What the task requires -> Write out the data in full, exactly as shown.

Records provided ->
=-=-=
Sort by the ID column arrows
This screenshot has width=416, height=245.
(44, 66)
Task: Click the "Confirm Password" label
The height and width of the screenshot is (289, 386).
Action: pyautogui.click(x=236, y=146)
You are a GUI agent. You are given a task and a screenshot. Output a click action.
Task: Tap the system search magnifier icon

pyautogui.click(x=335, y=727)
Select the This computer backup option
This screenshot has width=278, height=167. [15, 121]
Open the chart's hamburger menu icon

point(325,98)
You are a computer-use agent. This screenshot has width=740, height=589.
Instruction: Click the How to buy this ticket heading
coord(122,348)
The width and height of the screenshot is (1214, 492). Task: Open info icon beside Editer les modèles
=-=-=
Response to the task ->
Sort by the ID column arrows
This screenshot has width=416, height=245.
(44, 66)
Task: Click the "Confirm Password" label
The height and width of the screenshot is (289, 386).
Action: pyautogui.click(x=236, y=146)
You are a GUI agent. You are given a task and a screenshot. Output a click action.
Task: Tap the system search magnifier icon

pyautogui.click(x=335, y=727)
Select the This computer backup option
This screenshot has width=278, height=167. [15, 121]
Open the chart's hamburger menu icon

point(325,98)
You are a computer-use agent. This screenshot has width=740, height=589.
Instruction: Click the How to buy this ticket heading
coord(122,348)
The width and height of the screenshot is (1214, 492). Task: Open info icon beside Editer les modèles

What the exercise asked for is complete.